Thousands of miles away from those harsh African savannas, a lumberyard in SoCal was also the perfect place to spot a rally-prepped 911. This year’s Luftgekühlt was lousy with Safari builds, but then it would be. Luft founders Patrick Long and Howie Idelson built a Safari car out of a 1985 G-model Porsche 911, dragooning in the likes of outlaw Porsche hod-rodder Rod Emory, and the needs-no-introduction Jeff Zwart. They then auctioned it off for charity.
Because Safari 911s don’t require a great deal of modification to the bodywork, they aren’t as insulting to the purist community as, say, the outrageous wide-body Rault-Welt Begriff Porsches built by Akira Nakai. On the other hand, most of these cars are built to be used in the dirt, and are anything but trailer queens.
Building a Safari is usually not cheap. The 911 survival rates ensure plentiful supply, but the market remains strong for values. Even if you managed to secure a donor car at reasonable cost, putting the right amount of quality effort into a build will drive the cost towards or beyond the six-figure mark. The comparison between buying an old school rally tribute or a brand-new Porsche extends to the pricetag.
However, that Safari’d 911 is a golden ticket both to thousands of miles of gravel roads that spread like capillaries across America, and to the rarified air of the universally appreciated car. Raptor owners like Safari 911s. So do Ferrari guys, Jeep clubs, 356 collectors, Mopar nuts, drag racers, drift junkies, and even the incomprehensible youths of the stance movement. The appeal of a Safari’d car translates immediately across all of car culture, and beyond. Even a commuter in a Camry might get it.
Safari other things
If you realize that the popularity of the Porsche market is driving prices beyond the grasp of the average enthusiast, note that a rising tide lifts all boats. If a 964-chassis 911 is too pricey, then buyers start looking for less obvious choices, and those start getting preserved and restored too.
And where Safari builds are concerned, remember that Porsche poured a great deal of time and effort into making the 911 into a rallying machine, yet it was never an overall champion in the African stages. In fact, the most-winning Safari driver of all time, Ugandan-born Shekhar Mehta, won all five of his races at the wheel of a Datsun/Nissan.
As such, if a Porsche is out of the question, just Safari something else (like John Rood did with his Toyota Celica). Every bit as cool as a 911, a Datsun 240Z built to rallying specs pays homage to its ancestors (a 240Z won the Safari rally in ’72, and they competed at Monte Carlo). Rally versions of the Datsun 510—Bluebird in some markets—were also very popular, to the point that rally springs were available from some dealers.
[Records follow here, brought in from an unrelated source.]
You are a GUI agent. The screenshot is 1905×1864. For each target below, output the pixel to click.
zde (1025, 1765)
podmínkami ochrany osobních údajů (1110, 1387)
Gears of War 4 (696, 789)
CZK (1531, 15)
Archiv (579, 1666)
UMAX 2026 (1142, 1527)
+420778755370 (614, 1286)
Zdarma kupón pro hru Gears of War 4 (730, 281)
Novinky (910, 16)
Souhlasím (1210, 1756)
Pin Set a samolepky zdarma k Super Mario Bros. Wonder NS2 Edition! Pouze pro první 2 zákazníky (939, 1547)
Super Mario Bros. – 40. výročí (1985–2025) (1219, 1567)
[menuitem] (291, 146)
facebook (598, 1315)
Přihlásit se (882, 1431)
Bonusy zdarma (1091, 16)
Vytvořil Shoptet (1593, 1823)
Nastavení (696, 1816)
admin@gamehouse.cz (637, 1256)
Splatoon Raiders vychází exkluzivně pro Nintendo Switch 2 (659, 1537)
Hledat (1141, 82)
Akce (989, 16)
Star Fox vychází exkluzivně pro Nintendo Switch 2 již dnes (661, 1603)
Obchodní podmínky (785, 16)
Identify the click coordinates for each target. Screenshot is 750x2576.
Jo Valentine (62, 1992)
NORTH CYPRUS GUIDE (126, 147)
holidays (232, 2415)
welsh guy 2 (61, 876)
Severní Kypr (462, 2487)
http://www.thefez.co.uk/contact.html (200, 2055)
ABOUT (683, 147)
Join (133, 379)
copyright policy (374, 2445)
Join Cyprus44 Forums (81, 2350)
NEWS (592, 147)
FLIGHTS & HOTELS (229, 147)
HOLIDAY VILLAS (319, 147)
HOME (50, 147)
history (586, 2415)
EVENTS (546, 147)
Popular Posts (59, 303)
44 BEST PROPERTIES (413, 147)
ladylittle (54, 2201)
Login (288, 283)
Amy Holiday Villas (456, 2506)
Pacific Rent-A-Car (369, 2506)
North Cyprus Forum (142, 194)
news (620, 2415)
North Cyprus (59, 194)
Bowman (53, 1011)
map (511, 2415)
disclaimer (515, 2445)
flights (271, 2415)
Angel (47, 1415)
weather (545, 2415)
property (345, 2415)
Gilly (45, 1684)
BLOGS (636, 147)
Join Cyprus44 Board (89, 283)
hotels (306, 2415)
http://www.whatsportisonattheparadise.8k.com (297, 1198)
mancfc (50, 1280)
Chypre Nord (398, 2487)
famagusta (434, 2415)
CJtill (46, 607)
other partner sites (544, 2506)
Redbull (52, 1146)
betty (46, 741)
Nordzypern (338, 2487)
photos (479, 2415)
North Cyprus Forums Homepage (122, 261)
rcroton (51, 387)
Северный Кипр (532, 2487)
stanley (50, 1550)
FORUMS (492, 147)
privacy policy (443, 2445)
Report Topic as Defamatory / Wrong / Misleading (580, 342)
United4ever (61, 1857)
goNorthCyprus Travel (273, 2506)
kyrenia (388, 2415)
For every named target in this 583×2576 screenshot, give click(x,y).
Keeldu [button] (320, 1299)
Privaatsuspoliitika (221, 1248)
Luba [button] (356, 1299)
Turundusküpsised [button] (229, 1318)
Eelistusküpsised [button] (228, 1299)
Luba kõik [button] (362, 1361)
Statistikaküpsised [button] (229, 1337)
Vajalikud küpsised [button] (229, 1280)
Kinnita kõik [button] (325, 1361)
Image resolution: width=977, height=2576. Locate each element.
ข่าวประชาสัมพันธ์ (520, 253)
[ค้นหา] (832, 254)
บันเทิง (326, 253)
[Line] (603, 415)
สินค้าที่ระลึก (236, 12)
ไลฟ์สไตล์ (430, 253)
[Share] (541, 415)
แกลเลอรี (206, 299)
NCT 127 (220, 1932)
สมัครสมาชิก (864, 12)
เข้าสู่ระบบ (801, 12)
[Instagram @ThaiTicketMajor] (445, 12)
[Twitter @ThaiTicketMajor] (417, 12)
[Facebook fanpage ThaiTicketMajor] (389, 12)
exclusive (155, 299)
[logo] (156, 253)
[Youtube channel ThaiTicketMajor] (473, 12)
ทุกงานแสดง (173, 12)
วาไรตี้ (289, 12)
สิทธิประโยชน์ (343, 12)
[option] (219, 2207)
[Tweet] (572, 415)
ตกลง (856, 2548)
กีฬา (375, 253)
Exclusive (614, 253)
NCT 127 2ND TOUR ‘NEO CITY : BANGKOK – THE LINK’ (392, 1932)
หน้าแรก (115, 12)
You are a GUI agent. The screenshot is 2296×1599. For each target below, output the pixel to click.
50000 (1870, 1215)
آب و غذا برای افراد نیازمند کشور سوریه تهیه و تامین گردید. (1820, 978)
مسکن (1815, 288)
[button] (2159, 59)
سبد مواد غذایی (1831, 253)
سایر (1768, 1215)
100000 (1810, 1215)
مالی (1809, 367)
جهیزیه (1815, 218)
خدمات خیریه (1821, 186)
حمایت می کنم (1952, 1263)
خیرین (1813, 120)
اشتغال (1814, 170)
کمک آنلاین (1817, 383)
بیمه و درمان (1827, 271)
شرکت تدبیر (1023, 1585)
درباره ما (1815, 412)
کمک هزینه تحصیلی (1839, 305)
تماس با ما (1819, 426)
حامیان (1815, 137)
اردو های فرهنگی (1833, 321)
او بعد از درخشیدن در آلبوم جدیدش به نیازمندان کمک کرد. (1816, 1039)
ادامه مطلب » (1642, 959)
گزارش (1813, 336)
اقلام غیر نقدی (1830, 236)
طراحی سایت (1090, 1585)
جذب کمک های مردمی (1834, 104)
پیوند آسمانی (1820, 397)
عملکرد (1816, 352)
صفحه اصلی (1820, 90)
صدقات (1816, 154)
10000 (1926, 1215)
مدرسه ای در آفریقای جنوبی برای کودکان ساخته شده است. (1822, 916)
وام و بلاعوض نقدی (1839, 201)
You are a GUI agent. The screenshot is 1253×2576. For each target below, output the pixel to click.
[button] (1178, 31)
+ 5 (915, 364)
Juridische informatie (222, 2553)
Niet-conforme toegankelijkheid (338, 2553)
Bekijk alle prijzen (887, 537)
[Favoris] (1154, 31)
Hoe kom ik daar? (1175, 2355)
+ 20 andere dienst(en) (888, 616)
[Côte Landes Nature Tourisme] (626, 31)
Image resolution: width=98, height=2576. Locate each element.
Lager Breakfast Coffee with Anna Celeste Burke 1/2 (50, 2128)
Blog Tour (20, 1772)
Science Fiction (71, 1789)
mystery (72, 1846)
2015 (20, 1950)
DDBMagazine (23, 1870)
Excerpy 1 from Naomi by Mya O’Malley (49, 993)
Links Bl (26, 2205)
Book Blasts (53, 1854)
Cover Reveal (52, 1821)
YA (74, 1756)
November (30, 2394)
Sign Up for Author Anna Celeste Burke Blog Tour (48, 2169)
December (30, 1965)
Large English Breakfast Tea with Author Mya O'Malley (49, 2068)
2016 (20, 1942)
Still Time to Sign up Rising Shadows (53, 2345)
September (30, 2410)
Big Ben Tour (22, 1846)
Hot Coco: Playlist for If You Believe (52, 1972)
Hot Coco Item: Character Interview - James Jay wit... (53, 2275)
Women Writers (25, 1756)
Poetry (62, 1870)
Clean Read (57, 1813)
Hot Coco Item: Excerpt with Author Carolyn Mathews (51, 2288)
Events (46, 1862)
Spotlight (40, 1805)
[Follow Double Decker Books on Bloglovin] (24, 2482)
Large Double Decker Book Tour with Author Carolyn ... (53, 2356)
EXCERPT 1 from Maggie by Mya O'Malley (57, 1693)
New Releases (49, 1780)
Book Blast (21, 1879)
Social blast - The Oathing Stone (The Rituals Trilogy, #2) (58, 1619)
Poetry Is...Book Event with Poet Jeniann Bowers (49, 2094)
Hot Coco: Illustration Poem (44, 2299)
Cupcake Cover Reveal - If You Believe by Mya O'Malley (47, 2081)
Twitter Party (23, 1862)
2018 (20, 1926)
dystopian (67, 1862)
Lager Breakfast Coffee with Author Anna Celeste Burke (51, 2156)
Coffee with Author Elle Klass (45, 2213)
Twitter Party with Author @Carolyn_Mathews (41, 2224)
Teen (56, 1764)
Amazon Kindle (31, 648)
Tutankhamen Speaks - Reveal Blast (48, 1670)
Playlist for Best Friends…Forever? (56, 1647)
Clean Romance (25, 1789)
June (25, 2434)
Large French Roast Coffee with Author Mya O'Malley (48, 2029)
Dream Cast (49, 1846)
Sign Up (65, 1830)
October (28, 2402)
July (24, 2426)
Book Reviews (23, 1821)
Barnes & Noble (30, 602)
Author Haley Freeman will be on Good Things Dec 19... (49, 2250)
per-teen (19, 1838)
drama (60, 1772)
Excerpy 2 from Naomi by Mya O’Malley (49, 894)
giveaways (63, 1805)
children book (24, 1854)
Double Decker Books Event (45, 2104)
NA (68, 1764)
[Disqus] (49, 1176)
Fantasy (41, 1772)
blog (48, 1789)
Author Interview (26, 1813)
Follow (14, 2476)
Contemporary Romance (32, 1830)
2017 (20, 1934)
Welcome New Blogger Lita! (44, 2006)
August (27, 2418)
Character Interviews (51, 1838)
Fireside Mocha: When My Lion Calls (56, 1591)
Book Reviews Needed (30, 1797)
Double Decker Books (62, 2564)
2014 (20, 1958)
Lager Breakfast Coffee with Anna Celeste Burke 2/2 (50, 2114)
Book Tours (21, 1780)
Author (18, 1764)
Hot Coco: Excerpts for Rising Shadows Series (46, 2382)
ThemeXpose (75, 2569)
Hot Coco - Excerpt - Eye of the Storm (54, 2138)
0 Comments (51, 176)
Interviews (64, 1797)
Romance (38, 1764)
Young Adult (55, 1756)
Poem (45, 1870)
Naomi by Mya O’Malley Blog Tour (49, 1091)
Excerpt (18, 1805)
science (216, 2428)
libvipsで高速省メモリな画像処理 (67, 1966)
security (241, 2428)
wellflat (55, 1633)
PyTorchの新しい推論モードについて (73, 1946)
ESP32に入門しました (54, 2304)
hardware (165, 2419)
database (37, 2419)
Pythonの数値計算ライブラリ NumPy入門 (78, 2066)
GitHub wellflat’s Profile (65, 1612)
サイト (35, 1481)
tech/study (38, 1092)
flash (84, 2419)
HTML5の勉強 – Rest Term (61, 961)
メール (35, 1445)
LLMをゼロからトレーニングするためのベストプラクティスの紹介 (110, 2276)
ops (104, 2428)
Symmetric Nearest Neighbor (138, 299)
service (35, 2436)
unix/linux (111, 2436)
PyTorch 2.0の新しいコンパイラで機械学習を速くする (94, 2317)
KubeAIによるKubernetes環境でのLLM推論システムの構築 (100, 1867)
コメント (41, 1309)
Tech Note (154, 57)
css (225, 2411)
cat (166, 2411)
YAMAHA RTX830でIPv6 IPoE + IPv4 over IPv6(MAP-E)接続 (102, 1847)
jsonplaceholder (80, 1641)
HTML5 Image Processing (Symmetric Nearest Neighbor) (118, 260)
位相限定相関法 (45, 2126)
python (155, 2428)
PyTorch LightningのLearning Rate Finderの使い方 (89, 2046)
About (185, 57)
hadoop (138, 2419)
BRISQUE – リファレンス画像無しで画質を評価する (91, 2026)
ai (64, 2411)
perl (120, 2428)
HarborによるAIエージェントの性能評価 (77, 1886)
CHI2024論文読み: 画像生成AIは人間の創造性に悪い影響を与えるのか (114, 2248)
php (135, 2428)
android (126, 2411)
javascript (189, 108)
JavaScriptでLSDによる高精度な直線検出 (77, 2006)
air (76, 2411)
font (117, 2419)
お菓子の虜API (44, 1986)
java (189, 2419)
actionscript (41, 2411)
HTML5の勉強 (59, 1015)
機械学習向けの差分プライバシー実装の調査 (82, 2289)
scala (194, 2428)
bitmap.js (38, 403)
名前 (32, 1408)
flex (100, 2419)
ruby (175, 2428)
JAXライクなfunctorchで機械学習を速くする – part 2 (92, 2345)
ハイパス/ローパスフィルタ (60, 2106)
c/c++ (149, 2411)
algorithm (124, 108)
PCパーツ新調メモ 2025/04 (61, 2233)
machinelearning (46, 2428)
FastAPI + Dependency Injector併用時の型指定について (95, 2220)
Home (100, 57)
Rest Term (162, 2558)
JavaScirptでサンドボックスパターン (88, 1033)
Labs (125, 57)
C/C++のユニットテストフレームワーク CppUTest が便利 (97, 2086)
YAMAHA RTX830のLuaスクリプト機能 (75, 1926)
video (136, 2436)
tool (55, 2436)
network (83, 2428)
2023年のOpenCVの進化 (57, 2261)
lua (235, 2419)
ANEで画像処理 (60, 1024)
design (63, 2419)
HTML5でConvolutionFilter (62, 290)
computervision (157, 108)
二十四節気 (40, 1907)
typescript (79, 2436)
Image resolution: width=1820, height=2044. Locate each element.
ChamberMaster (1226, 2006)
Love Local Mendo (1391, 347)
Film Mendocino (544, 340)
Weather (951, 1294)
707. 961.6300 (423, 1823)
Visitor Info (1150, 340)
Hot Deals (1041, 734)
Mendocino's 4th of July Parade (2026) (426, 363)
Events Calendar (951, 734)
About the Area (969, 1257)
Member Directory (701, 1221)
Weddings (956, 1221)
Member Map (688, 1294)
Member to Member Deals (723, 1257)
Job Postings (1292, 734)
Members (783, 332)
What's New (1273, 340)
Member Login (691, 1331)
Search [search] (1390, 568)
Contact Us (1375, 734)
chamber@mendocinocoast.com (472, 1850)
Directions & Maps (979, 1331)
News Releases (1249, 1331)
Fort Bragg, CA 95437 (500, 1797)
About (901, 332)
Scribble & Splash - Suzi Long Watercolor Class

Then there are all the Baja-style runners from the same period, monsters like James Garner’s 1972 Cutlass Banshee. A tube-frame racer might be pushing it a little far, but there’s no reason why you couldn’t put together something like Garner’s 1969 AIR SC/Rambler, with its 450-horsepower AMC V-8 and stock Jeep underpinnings. Or, speaking of AMC, perhaps there’s something to be said for the Eagle SX-4 coupe, which is basically a Safari’d car right from the factory.
All these and more, just waiting for their chance to hit the gravel and shine. This modern age is filled with crossovers built to take the rugged roads they’ll never see. Never mind the shiny new stuff, go get a forest service road map, a couple of jerry cans, and get out there on safari.